━━━━━ Extracted material ━━━━━
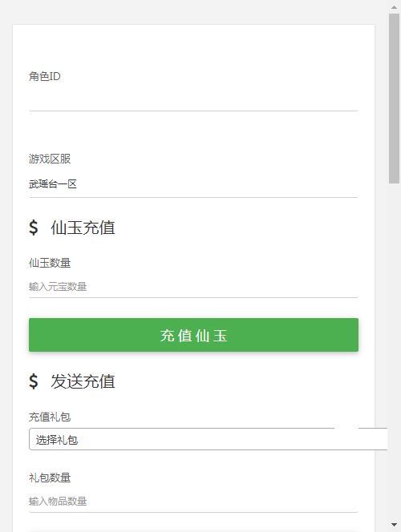Viewport: 401px width, 532px height.
Task: Click the vertical scrollbar thumb
Action: point(395,99)
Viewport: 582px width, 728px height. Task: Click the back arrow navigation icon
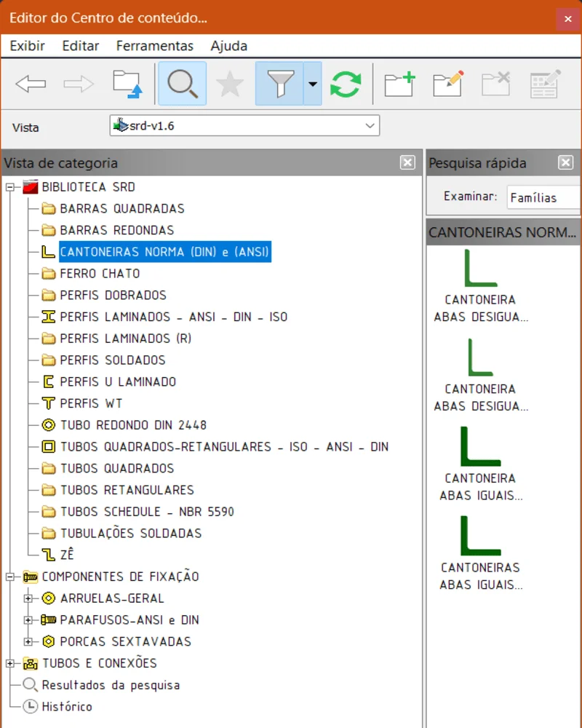pos(31,84)

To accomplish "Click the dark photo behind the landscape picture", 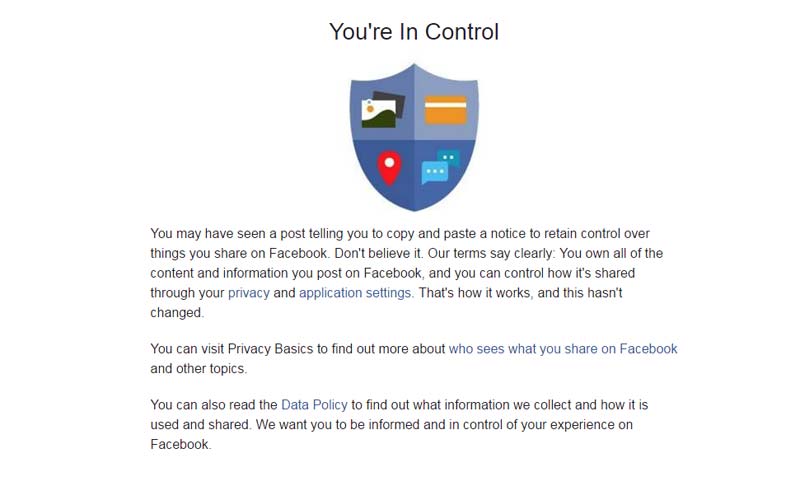I will pos(391,102).
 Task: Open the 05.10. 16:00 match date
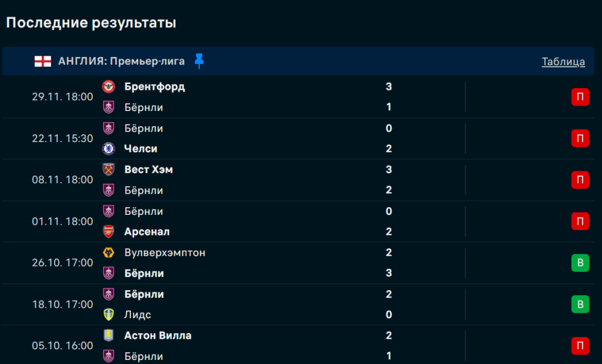(x=62, y=345)
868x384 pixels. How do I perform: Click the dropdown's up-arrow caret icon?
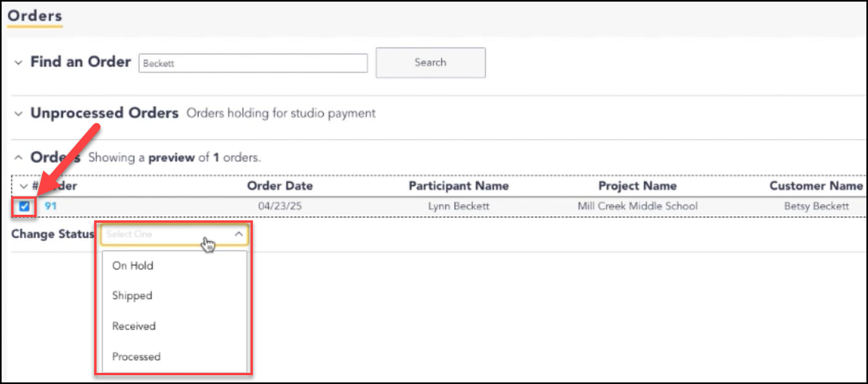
━━━━━
With the pictures omitted, write out exactly the lines from the one that contains "Task: Open the 05.10. 16:00 match date" through the final line of the material above, both ends included.

> **Completed exercise**
 Task: Open the 05.10. 16:00 match date
(x=62, y=345)
868x384 pixels. How do I perform: Click the dropdown's up-arrow caret icon?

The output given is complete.